Les premières minutes sont intéressantes, car elles posent d’emblée des questions fondamentales sur la machine, ce que peut le logiciel, et les biais inhérents à chaque conception.

Ainsi, Zoé déclare à des acheteurs potentiels : « L’avenir ne se trouve pas dans le logiciel, il est en vous », phrase pouvant être interprétée soit comme un lieu commun (tel que security by design, par exemple) ou de manière plus profonde en incitant à développer une véritable vie intérieure et non à se laisser porter par les événements.

De même, un concepteur de robots se voit objecter que la vision du monde qu’aura le robot qu’il est en train de mettre au point « correspondra à la tienne, car c’est toi qui l’a conçu », répondant ainsi à la question de l’autonomie réelle des machines et des biais qui y résident.

Par la suite, une scène dans une maison close où tous les « employés » sont des robots résume bien la question permanente au sujet des robots indistinguables des humains à première vue2 : prendront-ils la place des hommes, ou seront-ils volontairement relégués aux tâches subalternes3 ?

La vie intérieure

Les thèmes de la conscience et du ressenti des robots humanoïdes étant les plus souvent évoqués au cinéma, il était attendu qu’ils le soient également dans ce film. Malheureusement, et comme tous les autres films, il fait l’impasse sur la question de l’apparition de la conscience et des sentiments chez ces robots humanoïdes, ce qui nous prive d’une réflexion intéressante.

Ce préalable accepté, sachant que les cinéastes ne nous laissent pas le choix, les réflexions subséquentes sont néanmoins intéressantes.

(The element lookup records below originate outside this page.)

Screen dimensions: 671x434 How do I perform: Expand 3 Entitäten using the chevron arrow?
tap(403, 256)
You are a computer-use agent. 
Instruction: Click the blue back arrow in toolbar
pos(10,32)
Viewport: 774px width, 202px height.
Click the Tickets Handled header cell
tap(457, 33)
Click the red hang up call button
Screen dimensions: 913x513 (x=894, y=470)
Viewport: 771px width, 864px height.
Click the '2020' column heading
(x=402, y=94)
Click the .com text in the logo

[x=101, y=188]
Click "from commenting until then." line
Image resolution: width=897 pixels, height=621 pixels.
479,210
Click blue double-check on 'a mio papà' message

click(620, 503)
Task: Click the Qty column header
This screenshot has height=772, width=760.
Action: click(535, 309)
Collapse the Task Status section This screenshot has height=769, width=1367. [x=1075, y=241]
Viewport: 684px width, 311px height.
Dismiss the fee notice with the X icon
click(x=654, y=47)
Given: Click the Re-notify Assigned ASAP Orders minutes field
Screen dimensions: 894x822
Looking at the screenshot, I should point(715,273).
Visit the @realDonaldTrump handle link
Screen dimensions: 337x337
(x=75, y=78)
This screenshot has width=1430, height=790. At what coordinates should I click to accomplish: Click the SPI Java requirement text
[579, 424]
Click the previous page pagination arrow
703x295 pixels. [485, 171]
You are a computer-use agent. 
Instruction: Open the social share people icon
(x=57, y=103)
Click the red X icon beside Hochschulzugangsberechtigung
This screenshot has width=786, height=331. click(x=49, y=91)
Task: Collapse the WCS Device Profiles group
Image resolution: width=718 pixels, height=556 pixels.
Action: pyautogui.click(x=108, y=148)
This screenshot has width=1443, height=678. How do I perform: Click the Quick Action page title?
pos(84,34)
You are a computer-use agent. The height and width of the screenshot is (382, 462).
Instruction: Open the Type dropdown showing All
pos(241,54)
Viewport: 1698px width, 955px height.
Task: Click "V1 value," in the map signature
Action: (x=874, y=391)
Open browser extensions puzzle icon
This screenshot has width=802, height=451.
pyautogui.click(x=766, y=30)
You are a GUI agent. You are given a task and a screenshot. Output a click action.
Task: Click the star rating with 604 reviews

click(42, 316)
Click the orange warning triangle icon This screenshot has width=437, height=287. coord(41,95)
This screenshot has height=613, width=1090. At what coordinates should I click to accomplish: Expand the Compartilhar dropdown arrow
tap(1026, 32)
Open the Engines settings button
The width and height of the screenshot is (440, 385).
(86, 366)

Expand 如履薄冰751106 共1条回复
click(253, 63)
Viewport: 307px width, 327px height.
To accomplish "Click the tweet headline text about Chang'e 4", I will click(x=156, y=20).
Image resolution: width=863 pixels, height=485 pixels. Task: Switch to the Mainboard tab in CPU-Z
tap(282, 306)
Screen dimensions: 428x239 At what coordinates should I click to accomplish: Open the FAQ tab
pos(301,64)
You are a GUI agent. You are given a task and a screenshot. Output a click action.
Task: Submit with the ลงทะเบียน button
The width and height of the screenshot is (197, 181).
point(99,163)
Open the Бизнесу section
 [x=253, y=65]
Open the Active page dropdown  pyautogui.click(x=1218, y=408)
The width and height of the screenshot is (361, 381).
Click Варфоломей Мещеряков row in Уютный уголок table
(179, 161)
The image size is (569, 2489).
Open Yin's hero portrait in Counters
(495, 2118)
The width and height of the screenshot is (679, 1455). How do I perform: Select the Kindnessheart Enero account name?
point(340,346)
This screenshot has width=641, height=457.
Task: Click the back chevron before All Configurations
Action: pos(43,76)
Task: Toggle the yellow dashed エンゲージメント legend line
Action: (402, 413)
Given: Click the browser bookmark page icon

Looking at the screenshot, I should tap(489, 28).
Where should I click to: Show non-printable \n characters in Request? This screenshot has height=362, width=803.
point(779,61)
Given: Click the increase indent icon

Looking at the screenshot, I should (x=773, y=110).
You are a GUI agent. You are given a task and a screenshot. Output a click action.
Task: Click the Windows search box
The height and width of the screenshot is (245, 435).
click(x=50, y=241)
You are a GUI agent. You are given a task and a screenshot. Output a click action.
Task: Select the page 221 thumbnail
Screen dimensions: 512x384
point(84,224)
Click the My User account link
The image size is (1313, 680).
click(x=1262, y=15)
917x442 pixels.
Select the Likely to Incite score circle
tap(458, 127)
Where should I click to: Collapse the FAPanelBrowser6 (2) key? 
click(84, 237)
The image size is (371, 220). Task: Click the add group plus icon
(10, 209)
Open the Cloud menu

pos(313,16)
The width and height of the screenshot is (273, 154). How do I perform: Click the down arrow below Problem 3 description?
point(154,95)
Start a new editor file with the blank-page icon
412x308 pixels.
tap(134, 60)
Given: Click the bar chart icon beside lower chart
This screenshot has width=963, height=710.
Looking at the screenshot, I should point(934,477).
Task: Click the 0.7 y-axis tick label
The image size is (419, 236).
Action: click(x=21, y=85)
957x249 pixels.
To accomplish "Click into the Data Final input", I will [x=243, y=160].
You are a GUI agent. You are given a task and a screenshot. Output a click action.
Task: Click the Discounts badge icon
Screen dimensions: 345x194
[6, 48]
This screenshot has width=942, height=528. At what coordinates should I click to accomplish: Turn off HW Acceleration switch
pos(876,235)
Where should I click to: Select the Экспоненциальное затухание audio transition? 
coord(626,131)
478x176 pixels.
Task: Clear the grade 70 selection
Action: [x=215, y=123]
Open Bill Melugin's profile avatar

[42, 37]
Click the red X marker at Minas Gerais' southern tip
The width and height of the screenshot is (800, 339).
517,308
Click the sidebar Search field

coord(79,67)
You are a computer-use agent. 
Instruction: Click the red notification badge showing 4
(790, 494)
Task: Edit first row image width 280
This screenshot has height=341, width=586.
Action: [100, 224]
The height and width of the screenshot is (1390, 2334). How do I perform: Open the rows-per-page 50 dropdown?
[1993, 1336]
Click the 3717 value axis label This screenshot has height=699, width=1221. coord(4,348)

Le robot humanoïde conscient et ressentant des émotions se voit ici confronté à une réalité qu’il n’avait pas envisagée lorsque Zoé, suite à un test de compatibilité amoureux négatif avec Cole (aucune chance qu’une relation amoureuse n’apparaisse entre eux), apprend qu’elle est un synthétique et que Cole est son concepteur… Et voilà notre robot plongé dans des réflexions potentiellement infinies.

La question des ressorts de la séduction est aussi évoquée (sur quoi se fonde-t-elle, comment et combien de temps dure-t-elle), puisqu’un synthétique est capable de séduire un humain.

Face au vide de sa vie intérieure et bien qu’elle soit un synthétique, Zoé tente de mettre fin à ses jours lorsqu’elle se rend compte qu’elle est le prototype d’une foule de synthétiques ayant ses traits physiques, ce qui l’amène à se remettre (encore) en question et, malgré tout, à pardonner à son concepteur (Cole) qu’elle a aimé. Mais une machine est-elle capable de pardonner ?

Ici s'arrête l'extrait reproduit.